[Collected data]
####################

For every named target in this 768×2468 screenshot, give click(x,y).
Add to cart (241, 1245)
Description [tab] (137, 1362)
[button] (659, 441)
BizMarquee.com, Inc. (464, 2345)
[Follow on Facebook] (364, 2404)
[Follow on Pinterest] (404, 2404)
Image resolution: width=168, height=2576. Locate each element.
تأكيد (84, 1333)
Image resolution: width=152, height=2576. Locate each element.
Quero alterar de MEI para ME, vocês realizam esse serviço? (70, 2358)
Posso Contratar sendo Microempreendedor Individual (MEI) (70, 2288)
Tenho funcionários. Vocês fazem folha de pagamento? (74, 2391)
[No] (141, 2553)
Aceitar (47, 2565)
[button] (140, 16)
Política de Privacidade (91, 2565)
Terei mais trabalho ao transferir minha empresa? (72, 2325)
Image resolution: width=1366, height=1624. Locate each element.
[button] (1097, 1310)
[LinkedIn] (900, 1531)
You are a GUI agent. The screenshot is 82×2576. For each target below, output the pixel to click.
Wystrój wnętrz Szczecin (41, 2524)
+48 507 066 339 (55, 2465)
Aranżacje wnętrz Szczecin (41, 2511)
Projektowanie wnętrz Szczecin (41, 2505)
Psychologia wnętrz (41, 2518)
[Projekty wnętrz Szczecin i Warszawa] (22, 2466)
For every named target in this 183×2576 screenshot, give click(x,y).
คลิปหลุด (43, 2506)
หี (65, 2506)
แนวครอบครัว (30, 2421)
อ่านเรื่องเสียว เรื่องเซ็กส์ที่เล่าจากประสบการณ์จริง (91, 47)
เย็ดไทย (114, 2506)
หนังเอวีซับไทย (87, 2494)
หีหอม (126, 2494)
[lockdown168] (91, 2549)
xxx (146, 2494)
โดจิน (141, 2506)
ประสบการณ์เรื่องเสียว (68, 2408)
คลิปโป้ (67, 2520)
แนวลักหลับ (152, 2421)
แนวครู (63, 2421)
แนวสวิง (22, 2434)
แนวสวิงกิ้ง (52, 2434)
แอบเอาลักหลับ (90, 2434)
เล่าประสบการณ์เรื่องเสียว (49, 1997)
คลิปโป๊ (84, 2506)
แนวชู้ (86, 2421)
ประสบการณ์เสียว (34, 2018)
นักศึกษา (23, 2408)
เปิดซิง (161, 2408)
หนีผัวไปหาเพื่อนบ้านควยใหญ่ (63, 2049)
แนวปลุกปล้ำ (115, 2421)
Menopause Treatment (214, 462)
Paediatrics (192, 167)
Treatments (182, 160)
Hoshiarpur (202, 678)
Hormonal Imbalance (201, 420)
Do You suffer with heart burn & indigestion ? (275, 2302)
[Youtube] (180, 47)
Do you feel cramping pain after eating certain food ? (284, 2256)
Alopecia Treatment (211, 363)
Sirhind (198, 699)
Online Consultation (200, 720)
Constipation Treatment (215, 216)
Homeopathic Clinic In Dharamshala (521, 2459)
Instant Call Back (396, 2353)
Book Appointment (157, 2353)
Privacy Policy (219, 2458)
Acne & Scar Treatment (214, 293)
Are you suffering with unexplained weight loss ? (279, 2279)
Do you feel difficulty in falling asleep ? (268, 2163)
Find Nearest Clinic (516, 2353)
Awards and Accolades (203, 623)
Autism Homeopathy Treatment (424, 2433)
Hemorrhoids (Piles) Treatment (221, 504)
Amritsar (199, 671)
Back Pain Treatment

####################

▸ Task to complete
Starting at the top of the data above, repeat every line exactly until the line containing "Image resolution: width=152, height=2576." has been given, then stop.

▸ Result
For every named target in this 768×2468 screenshot, give click(x,y).
Add to cart (241, 1245)
Description [tab] (137, 1362)
[button] (659, 441)
BizMarquee.com, Inc. (464, 2345)
[Follow on Facebook] (364, 2404)
[Follow on Pinterest] (404, 2404)
Image resolution: width=168, height=2576. Locate each element.
تأكيد (84, 1333)
Image resolution: width=152, height=2576. Locate each element.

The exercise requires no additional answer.